[Data items]
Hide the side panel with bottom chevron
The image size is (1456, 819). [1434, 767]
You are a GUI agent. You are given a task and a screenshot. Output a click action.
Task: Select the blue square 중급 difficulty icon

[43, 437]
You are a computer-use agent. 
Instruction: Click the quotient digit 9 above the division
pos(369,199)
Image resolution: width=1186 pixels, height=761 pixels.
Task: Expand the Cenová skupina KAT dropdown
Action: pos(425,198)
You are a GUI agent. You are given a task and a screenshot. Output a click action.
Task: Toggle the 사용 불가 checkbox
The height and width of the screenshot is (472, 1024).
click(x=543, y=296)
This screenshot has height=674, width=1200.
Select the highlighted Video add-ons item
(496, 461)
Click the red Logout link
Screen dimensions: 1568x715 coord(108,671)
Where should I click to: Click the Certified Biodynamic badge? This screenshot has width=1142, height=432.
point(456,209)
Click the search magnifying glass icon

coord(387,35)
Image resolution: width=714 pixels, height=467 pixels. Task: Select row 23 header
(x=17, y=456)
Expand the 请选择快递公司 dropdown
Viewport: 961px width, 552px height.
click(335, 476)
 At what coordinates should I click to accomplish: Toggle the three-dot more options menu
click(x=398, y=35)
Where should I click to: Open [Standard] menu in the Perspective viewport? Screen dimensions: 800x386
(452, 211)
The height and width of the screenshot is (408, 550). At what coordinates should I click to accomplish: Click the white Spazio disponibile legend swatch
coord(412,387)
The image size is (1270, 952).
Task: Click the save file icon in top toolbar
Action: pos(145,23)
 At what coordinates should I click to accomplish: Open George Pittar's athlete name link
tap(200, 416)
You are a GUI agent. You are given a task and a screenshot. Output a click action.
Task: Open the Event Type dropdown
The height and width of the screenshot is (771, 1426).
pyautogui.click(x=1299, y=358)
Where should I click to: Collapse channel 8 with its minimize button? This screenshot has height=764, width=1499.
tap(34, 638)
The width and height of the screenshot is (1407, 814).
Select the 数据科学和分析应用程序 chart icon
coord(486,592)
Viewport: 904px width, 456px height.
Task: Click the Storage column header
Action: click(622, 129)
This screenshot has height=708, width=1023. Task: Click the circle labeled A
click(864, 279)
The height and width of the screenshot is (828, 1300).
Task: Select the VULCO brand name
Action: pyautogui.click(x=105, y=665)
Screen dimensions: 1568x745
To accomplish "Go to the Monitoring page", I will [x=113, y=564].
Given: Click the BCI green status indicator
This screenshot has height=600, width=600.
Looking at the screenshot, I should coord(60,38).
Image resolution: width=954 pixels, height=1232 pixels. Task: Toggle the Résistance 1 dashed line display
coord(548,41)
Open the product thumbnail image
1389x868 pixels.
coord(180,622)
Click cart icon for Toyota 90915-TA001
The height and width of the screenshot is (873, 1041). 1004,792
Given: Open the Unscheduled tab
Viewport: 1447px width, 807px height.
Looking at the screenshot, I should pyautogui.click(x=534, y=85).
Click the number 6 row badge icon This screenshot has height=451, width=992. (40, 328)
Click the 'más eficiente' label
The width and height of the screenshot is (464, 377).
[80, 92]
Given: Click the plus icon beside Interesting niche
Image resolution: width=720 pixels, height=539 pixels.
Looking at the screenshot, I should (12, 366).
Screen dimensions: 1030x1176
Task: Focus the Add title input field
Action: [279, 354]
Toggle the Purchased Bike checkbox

**Work order:**
Among the entries above, find the line with "Click cart icon for Toyota 90915-TA001" and the line with "Given: Click the plus"; give again exactly these two lines and all lines between them.

**Output:**
Click cart icon for Toyota 90915-TA001
The height and width of the screenshot is (873, 1041). 1004,792
Given: Open the Unscheduled tab
Viewport: 1447px width, 807px height.
Looking at the screenshot, I should pyautogui.click(x=534, y=85).
Click the number 6 row badge icon This screenshot has height=451, width=992. (40, 328)
Click the 'más eficiente' label
The width and height of the screenshot is (464, 377).
[80, 92]
Given: Click the plus icon beside Interesting niche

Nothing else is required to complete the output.